----- GIVEN ENTRIES -----

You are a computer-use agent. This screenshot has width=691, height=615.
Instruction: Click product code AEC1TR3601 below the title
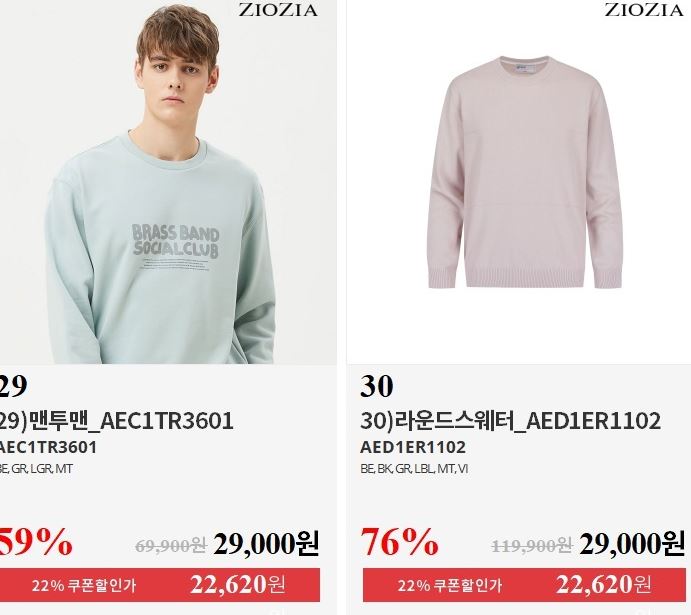tap(48, 447)
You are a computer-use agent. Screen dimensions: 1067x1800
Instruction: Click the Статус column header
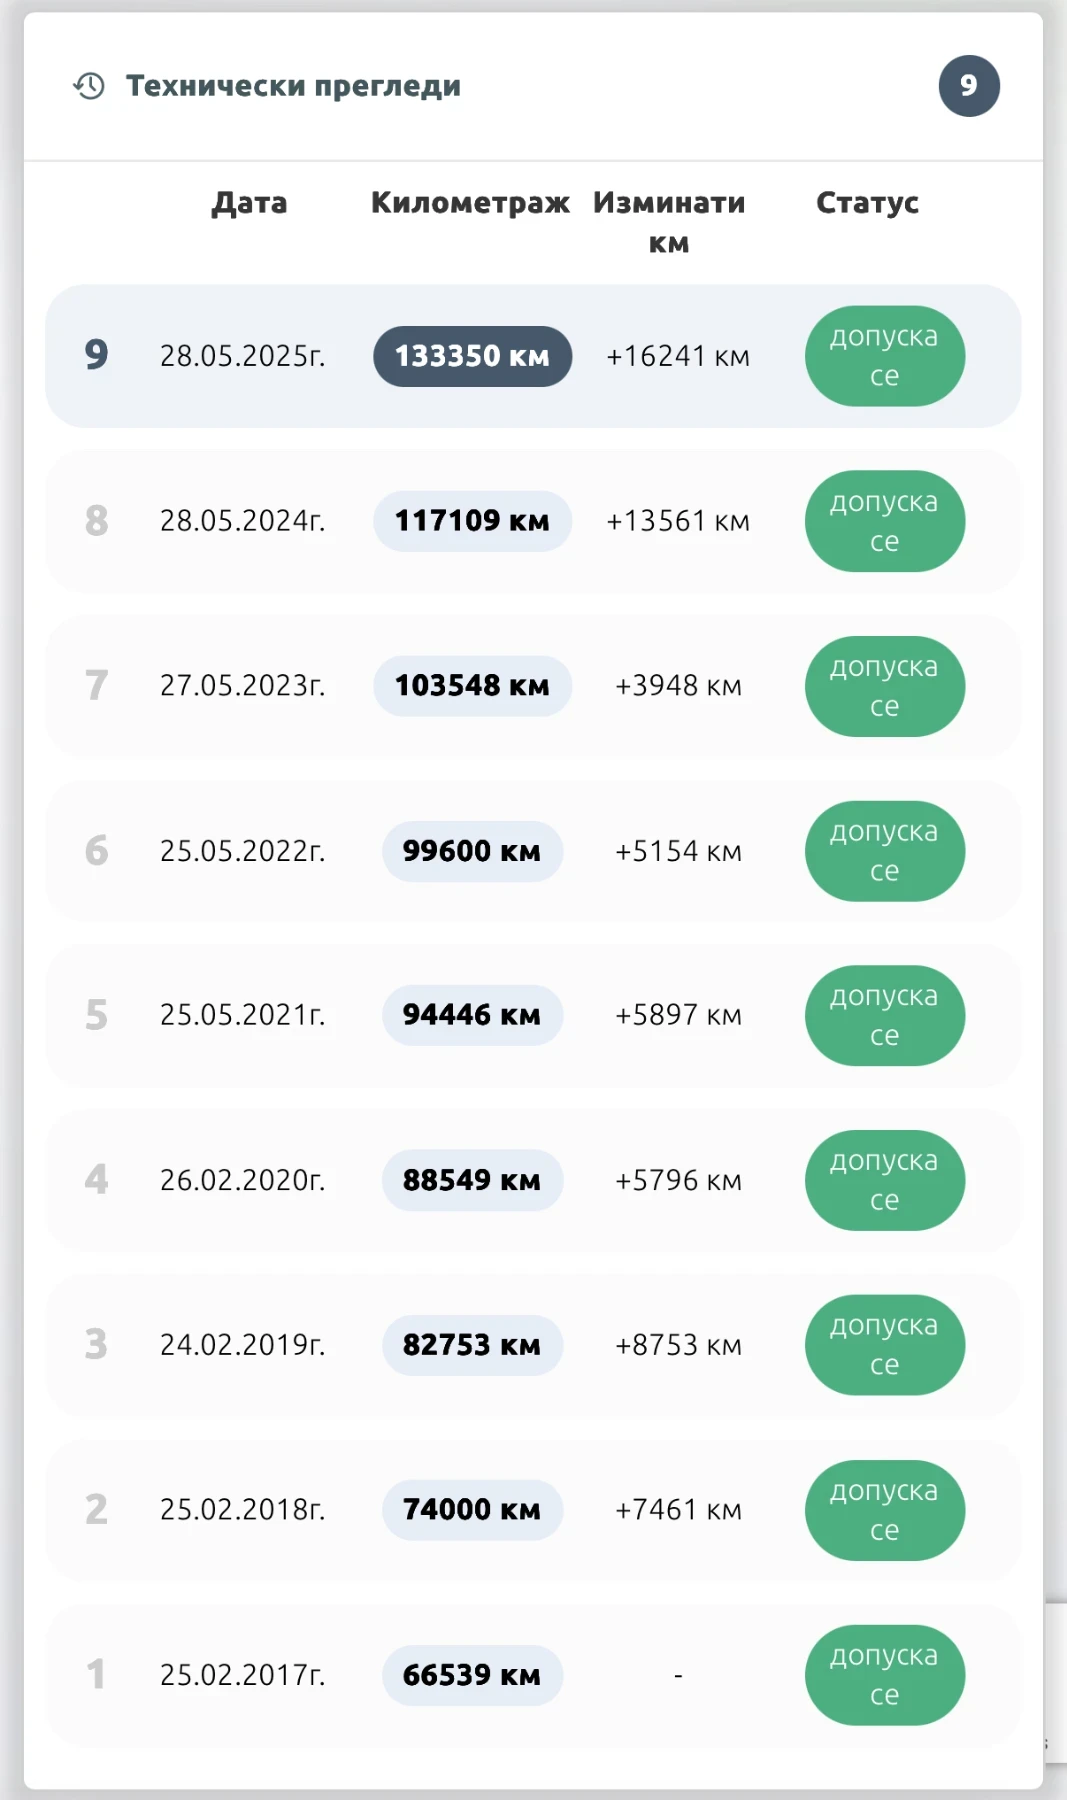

-----

REQUIREMENT: Update the lines above by replacing "computer-use agent" with "desktop automation agent" wherever it occurs, leaving everything else unchanged. Omit the pictures from your answer.

OUTPUT:
You are a desktop automation agent. This screenshot has width=691, height=615.
Instruction: Click product code AEC1TR3601 below the title
tap(48, 447)
You are a desktop automation agent. Screen dimensions: 1067x1800
Instruction: Click the Статус column header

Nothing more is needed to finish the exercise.